Orphan diseases/drugs

Orphan diseases / drugs

Orphan drugs are treatments for rare life threatening or chronically debilitating diseases with a patient population of 1 case per 2,000 inhabitants. There are approximately 7,000 rare diseases, affecting about 30 to 40 million patients. Several methodological issues play a role in the evaluation of orphan drugs, particularly related to small patient numbers and limited knowledge on disease and intervention. The Netherlands has been at the forefront of economic evaluations of orphan drugs.

Costing study

Several costing studies and burden of illness studies in rare diseases have been performed by iMTA. For example, a costing study for untreated adult patients with Pompe disease was included in a burden of illness study. Health care consumption, informal care use and productivity losses accounted for about 22,500 Euro of health care costs, mostly caused by health care consumption.

Economic evaluations

iMTA worked on several economic evaluations in orphan drugs, despite methodologically challenges commonly experienced in orphan drugs. iMTA developed four de novo economic models for the evaluation of enzyme replacement therapy for Pompe disease (classic-infantile and adults) and for Mucopolysaccharidosis (type 2 and type 6). In addition, iMTA has worked on several economic model adaptations for rare diseases. For example, iMTA recently worked on the adaptation of a global model for the gene therapy Luxturna for treatment of inherited retinal diseases. In addition to the challenges associated with the limited number of patients, iMTA also dealt with the uncertainties associated with gene therapy.
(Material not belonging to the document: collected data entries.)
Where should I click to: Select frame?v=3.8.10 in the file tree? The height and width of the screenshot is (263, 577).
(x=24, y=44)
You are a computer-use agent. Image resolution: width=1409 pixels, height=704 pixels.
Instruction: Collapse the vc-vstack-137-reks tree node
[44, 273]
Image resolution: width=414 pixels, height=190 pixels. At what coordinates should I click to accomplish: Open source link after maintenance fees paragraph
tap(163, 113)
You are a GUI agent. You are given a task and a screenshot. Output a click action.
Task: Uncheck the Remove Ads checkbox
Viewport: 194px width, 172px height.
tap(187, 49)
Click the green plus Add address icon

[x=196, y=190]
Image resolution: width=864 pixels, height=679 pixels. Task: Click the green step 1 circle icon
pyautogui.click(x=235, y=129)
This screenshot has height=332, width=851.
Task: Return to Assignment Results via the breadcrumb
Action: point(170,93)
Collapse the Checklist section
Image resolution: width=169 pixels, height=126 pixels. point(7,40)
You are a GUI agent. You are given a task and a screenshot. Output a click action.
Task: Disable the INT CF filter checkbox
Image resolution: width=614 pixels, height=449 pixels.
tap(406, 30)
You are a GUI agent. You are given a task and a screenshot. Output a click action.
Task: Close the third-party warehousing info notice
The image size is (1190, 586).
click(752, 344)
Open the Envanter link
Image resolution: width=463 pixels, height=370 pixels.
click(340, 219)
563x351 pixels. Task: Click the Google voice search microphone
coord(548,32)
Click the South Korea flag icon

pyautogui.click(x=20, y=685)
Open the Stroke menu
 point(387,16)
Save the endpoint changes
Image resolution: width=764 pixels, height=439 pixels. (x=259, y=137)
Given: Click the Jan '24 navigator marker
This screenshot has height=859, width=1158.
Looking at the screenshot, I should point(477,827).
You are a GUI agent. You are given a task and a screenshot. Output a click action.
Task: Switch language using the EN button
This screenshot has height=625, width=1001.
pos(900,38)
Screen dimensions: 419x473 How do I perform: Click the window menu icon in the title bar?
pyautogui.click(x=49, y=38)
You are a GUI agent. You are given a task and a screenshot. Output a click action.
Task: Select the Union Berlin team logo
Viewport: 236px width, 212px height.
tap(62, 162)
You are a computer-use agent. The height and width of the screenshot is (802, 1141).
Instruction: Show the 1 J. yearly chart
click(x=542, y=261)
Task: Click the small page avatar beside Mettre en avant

Multi-criteria decision analysis

Orphan drugs are high on the HTA agenda in many countries, as budget impact can be significant. Also, orphan drugs are often seen as a ‘test-case’ for applying HTA principles such as a cost-per-QALY threshold in a decision making context. iMTA performed multi criteria decision analysis (MCDA) concerning orphan drugs. The study design was hypothetical in nature: what if you have a limited budget from which all orphan drugs are to be funded? Which would be reimbursed and which would not be reimbursed? Using a stakeholder panel and analytical hierarchy processing to analyse results, several principles were compared (i.e. rarity, heredity, cost per QALY, availability of alternative treatment, burden of disease, age of the patient) to see which principles are considered crucial for decision making. Most weight to the criteria ‘effectiveness of the drug’ and ‘lifethreatening nature of the disease’.

Preference measurement / DCE & TTO

Preference measurement / DCE & TTO
A crucial element in economic evaluation is an adequate measurement of health utilities (referred to as health related quality of life). To make sure that the economic evaluation for Pompe disease was based on the instrument that best captures health effects in this population, a head on comparison of EQ5D and SF6D was performed in about 80 adult Pompe patients. Results showed that SF6D was most sensitive to change, had the largest mean change and largest effect size and is the preferred measure of outcome.